Der Große Wagen ist zum Nordwesthorizont hinab gesunken. Da er recht tief am Abendhimmel steht, kann er durch Häuser, Bäume oder Berge verdeckt sein. Bei freier Sicht kann man den Himmelswagen in jeder klaren Nacht sehen, denn er geht in unseren Breiten nie unter. Das Himmels-W, die Königin Kassiopeia, ist im Nordosten emporgestiegen. Das Sommerdreieck mit Wega, Deneb und Atair ist deutlich nach Westen gerückt, wobei der Schwan mit seinem Hauptstern Deneb direkt über unseren Köpfen zu sehen ist.

Hoch im Osten ist der Pegasus erschienen. Vier Sterne des Sternbildes Pegasus bilden ein großes Quadrat, das man als Herbstviereck bezeichnet. Denn der Pegasus ist das Leitsternbild des Herbstes. Im Nordosten nimmt Andromeda ihren Platz ein. Knapp über dem Nordosthorizont blinkt die helle, gelbliche Kapella im Fuhrmann.

Am Morgenhimmel sind noch vor Einsetzen der Dämmerung die Wintersternbilder erschienen, allen voran der Orion. Im Südosten funkelt bläulich Sirius im Großen Hund, der hellste Fixstern am irdischen Firmament. Südöstlich von Sirius sind die nördlichsten Sterne des Sternbildes Puppis, Hinterdeck des Argonautenschiffes, zu erkennen. Der Großteil des Sternbildes ist in unseren Breiten nicht zu sehen.

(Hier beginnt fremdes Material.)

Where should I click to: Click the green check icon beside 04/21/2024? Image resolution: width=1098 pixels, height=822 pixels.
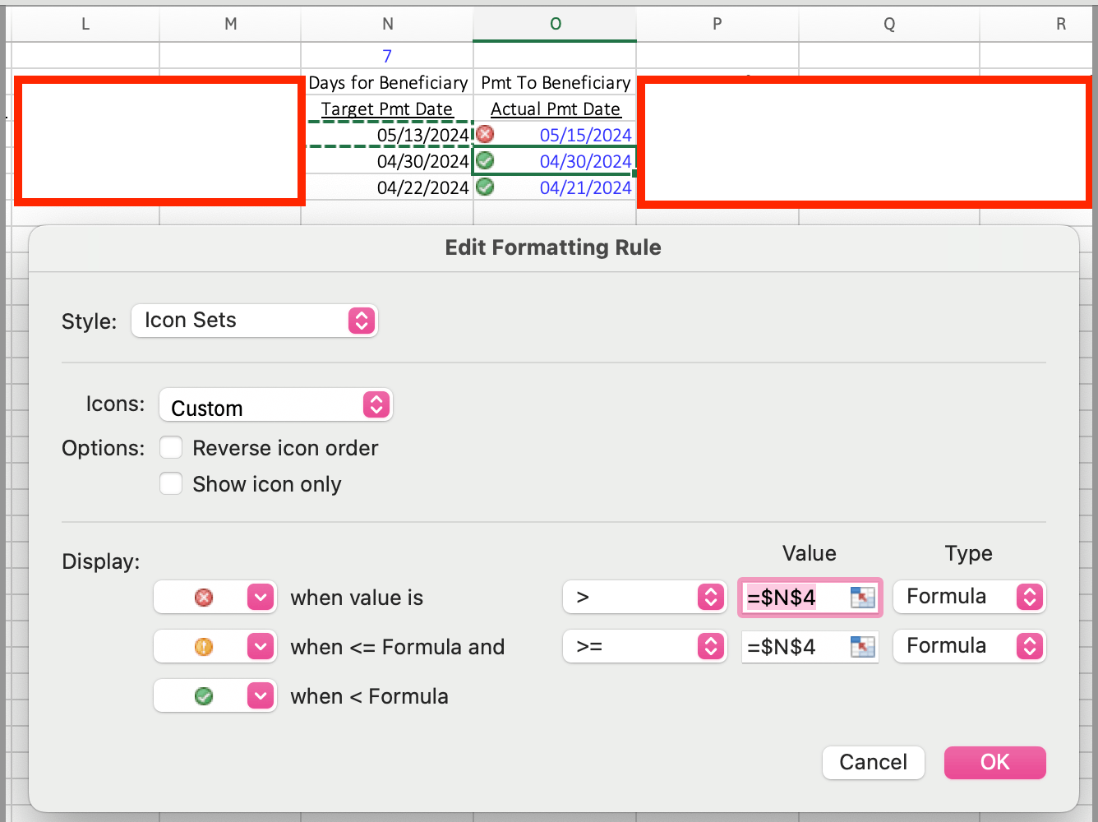pyautogui.click(x=486, y=187)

Die Sonne verlässt am 17. September morgens das Sternbild Löwe und wechselt in die Jungfrau. Am 23. September überschreitet sie den Himmelsäquator um 9:50 Uhr im südlicher Richtung, die Herbst-Tagundnachtgleiche tritt ein. Damit beginnt das Winterhalbjahr. Der Schnittpunkt der absteigenden Sonnenbahn mit dem Himmelsäquator markiert den Beginn des Tierkreiszeichen Waage.